In order to build a custom assignment class, you simply need to subclass BaseAssigner, implement your assigner, and register your assigner in abstar.assigners.registry.ASSIGNERS. Obviously, this is in addition to adding any required binaries and specialized germline database formats. AbStar prefers to incorporate assigner binaries if at all possible (as opposed to relying on system installations) to smooth the process of installing AbStar and eliminate the need for users to install several additional programs before having a fully operational AbStar installation.

There are two critical elements to the design of your assigner class. First, ensure that you call the BaseAssigner’s __init__() at the start of your class’s __init__(). Second, you must implement the __call__() method.

Your custom assigner class’s __init__() must accept a single argument (species, in addition to the required self). You must then call the BaseAssigner’s __init__() and pass the species argument. The simplest was to do this is by using super(), like this: super(MyAssigner, self).__init__(species), where MyAssigner is your assigner class.

  • __call__() must accept two arguments. The first (sequence_file) is a FASTA- or FASTQ-formatted file of input sequences, depending on the user-provided input. The second argument (file_format) defines the format of sequence_file, either 'fasta' or 'fastq'. If a FASTQ file is required by your assigner, ensure that __call__() raises the appropriate exception (and provides a sufficiently clear description of the problem) if a FASTA-formatted file is provided.

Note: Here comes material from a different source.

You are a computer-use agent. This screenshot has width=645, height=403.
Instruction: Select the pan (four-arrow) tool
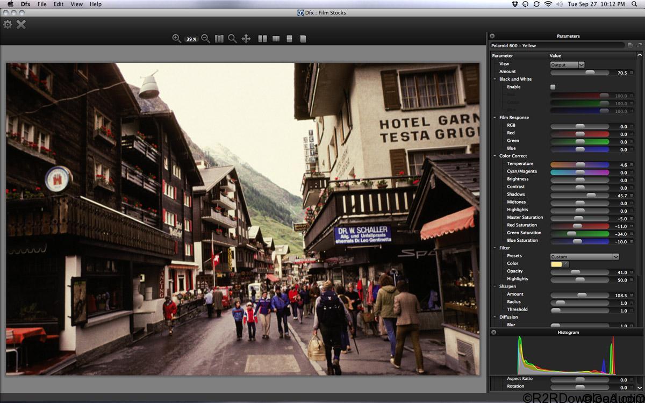[246, 39]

  • The result of __call__() should be the generation of a VDJ object for each input sequence (more on this below). The VDJ objects should be appended to either the assigned or unassigned attribute, depending on the outcome of the V(D)J assignment. A high-level overview of how __call__() should work is as follows:

    def __call__(self, seqs, species):
        for seq in seqs:
            vdj = self.assign_vdj(seq, species)
            if self.is_properly_assigned(vdj):
                self.assigned.append(vdj)
            else:
                self.unassigned.append(vdj)
    

    In this case, the output of assign_vdj() should be a VDJ object.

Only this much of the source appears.